Collected data:
++++++++++++++++++++

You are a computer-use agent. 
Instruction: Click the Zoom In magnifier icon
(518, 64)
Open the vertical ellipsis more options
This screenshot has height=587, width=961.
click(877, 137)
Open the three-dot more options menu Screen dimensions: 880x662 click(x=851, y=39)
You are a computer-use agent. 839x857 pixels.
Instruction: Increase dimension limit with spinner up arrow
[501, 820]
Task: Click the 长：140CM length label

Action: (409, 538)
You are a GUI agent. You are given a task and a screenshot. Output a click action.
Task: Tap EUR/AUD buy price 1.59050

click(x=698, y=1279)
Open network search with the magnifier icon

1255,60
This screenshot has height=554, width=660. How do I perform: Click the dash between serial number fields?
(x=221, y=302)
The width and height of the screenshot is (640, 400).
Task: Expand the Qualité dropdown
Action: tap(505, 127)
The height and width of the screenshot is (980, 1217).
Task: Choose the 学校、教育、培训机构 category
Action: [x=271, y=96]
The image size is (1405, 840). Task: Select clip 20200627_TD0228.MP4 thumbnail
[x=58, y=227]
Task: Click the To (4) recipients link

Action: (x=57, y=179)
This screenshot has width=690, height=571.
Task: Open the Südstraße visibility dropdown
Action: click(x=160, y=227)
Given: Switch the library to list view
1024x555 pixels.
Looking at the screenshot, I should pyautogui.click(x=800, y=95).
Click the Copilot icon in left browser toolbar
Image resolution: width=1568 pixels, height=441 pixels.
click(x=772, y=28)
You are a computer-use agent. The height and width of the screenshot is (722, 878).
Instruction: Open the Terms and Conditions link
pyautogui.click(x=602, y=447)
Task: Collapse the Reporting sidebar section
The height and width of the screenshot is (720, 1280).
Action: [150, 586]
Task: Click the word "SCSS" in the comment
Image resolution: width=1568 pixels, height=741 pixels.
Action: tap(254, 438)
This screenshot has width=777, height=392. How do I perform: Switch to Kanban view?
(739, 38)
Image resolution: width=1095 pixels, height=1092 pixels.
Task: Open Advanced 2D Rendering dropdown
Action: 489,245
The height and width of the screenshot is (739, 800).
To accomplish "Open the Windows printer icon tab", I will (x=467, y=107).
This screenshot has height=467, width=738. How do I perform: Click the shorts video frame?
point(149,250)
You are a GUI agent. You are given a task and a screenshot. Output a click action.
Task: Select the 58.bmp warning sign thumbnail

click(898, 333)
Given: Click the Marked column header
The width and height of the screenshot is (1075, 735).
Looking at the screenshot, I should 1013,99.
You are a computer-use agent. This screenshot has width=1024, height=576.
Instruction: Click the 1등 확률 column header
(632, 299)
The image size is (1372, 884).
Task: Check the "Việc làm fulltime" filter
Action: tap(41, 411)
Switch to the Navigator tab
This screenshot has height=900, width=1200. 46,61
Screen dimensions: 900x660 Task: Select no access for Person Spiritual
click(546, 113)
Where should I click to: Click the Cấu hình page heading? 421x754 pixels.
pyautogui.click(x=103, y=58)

++++++++++++++++++++

INSTRUCTIONS FOR THE TASK: If a line in the records contains the string "agent", include it in the count; report that count alone.

WRITTEN SOLUTION: 6